Work to complete: The answer must be every line of the records below that contains the word "Given", copied out.

Data supplied:
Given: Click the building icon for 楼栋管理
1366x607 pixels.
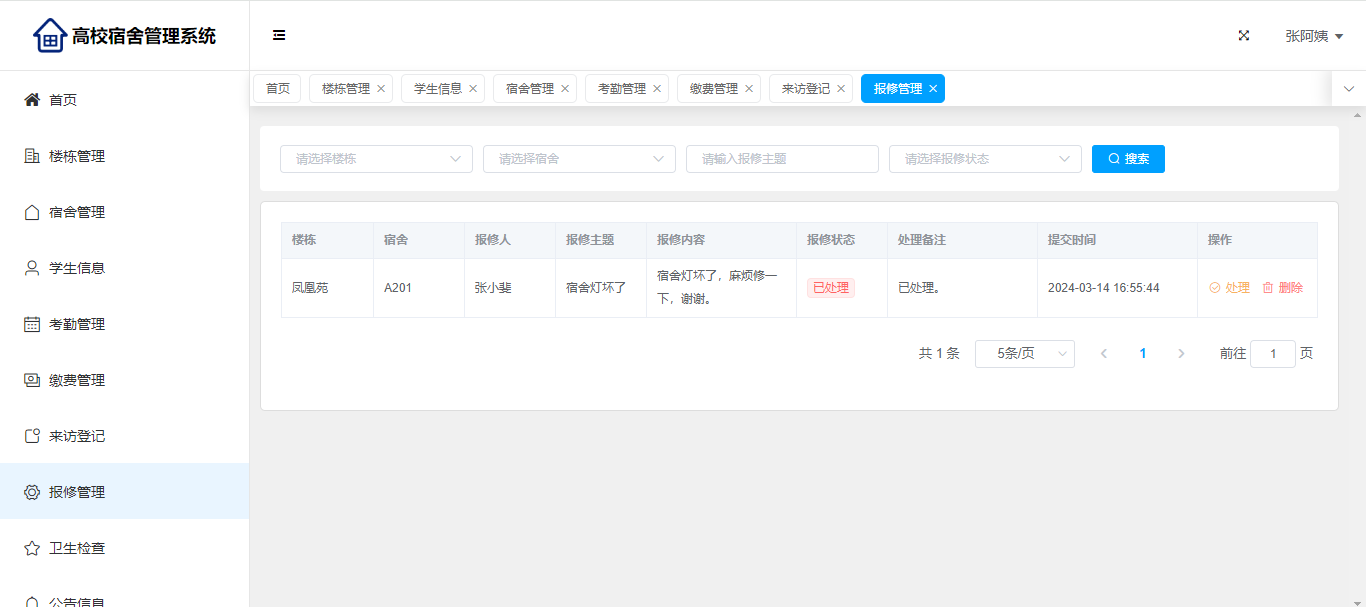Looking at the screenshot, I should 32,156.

==

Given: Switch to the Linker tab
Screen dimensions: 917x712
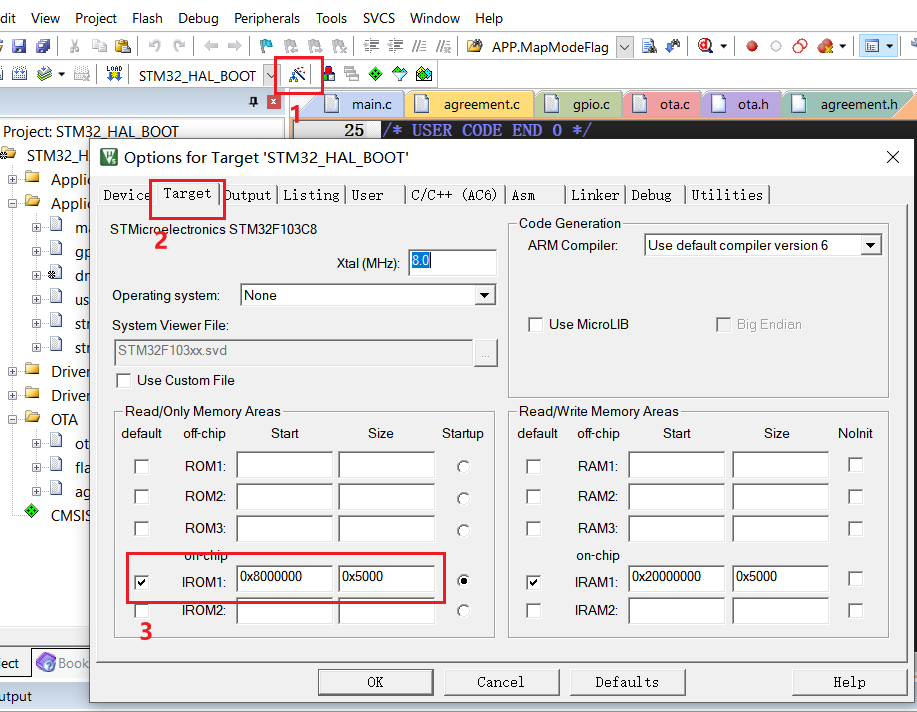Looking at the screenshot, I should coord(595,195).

Written response:
Given: Click the building icon for 楼栋管理
Given: Switch to the Linker tab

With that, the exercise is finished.